*EXERCISE*. Could you quote the rows below word for word, from the one containing "Click the new ISS script icon" through the end of the rows, without the pictures?

*SUPPLIED MATERIAL*.
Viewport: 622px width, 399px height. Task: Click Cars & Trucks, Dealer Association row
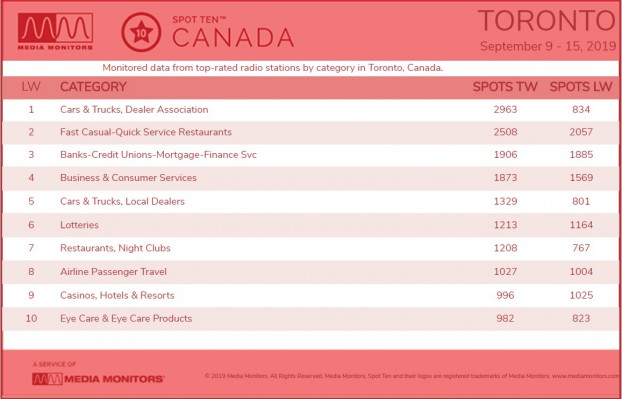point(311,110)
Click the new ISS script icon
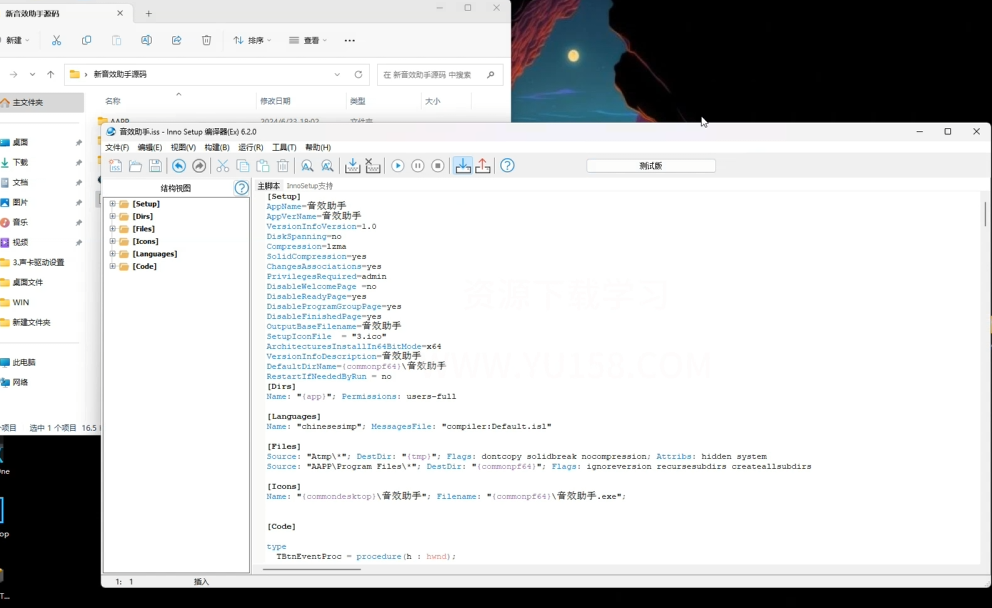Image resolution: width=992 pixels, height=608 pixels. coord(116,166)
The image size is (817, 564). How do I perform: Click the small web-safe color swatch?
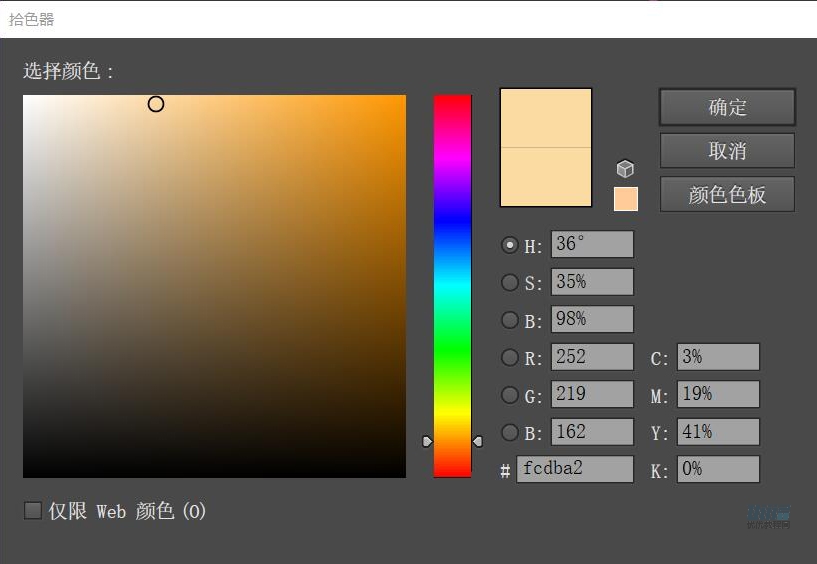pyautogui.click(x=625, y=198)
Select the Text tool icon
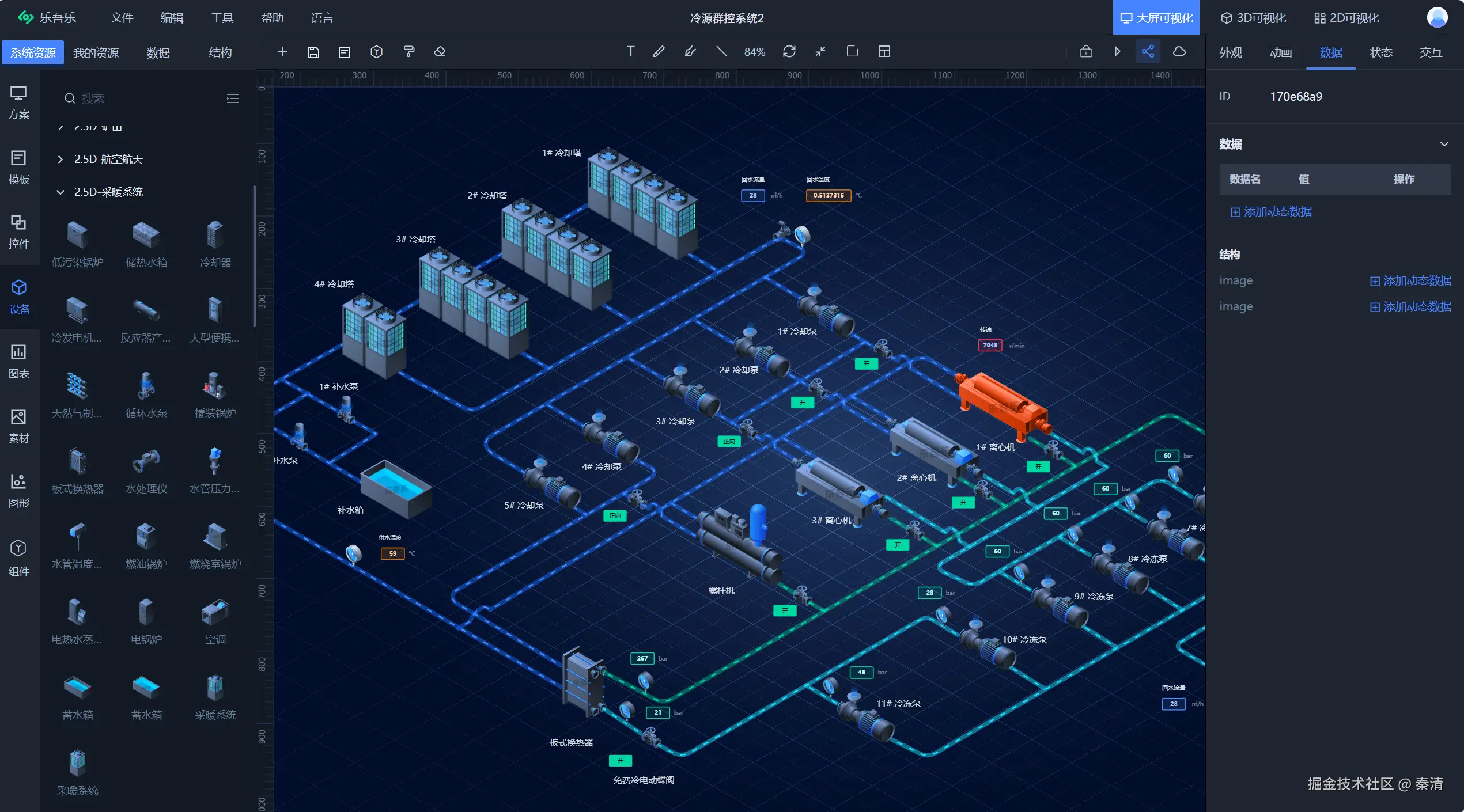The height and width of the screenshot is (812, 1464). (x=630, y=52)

*ANSWER FOR THE TASK*.
Click the new ISS script icon
Image resolution: width=992 pixels, height=608 pixels. coord(116,166)
The image size is (817, 564). How do I perform: Click the small web-safe color swatch?
pyautogui.click(x=625, y=198)
Select the Text tool icon
The height and width of the screenshot is (812, 1464). (x=630, y=52)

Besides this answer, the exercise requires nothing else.